### Request
Express the part of the items that opens with the line containing "Focus the RADIUS服务器IP地址" and closes with the line containing "tap(454, 80)" as a JSON list of strings, one string per line, leaving out blank lines and including both end lines.

-=-=-=-=-

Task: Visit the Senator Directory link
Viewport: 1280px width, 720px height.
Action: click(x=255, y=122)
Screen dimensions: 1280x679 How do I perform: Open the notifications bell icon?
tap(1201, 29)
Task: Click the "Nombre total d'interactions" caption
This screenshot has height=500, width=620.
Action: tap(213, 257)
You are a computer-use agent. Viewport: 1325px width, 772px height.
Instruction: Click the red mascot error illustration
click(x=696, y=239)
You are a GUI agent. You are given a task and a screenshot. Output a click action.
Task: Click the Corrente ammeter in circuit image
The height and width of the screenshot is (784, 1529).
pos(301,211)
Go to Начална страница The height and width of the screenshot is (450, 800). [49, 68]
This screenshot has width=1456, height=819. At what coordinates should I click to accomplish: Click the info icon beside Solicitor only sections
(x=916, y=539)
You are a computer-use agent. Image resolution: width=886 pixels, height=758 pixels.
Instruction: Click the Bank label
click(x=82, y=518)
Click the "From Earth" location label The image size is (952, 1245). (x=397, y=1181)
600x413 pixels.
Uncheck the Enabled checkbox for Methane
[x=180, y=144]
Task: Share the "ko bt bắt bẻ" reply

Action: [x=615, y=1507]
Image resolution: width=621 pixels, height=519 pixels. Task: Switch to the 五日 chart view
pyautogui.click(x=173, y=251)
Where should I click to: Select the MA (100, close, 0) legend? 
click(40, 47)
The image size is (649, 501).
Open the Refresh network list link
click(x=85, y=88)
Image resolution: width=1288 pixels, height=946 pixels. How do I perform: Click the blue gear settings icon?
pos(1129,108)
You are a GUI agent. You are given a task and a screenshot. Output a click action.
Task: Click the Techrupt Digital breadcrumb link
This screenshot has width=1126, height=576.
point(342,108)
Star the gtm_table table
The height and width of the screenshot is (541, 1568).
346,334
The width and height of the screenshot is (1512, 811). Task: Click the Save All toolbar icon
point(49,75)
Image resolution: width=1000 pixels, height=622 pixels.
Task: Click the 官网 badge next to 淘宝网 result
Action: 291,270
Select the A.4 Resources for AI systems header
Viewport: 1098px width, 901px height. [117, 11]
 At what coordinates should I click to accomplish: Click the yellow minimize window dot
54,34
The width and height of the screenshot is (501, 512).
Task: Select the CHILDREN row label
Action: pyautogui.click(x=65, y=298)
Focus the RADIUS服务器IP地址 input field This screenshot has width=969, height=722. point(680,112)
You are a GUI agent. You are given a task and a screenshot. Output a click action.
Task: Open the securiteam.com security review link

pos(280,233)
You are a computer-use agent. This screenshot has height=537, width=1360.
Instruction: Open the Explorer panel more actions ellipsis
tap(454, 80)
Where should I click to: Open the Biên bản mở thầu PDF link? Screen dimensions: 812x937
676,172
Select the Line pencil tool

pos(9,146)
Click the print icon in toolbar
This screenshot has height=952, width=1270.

-=-=-=-=-

### Solved exercise
[
  "Focus the RADIUS服务器IP地址 input field This screenshot has width=969, height=722. point(680,112)",
  "You are a GUI agent. You are given a task and a screenshot. Output a click action.",
  "Task: Open the securiteam.com security review link",
  "pos(280,233)",
  "You are a computer-use agent. This screenshot has height=537, width=1360.",
  "Instruction: Open the Explorer panel more actions ellipsis",
  "tap(454, 80)"
]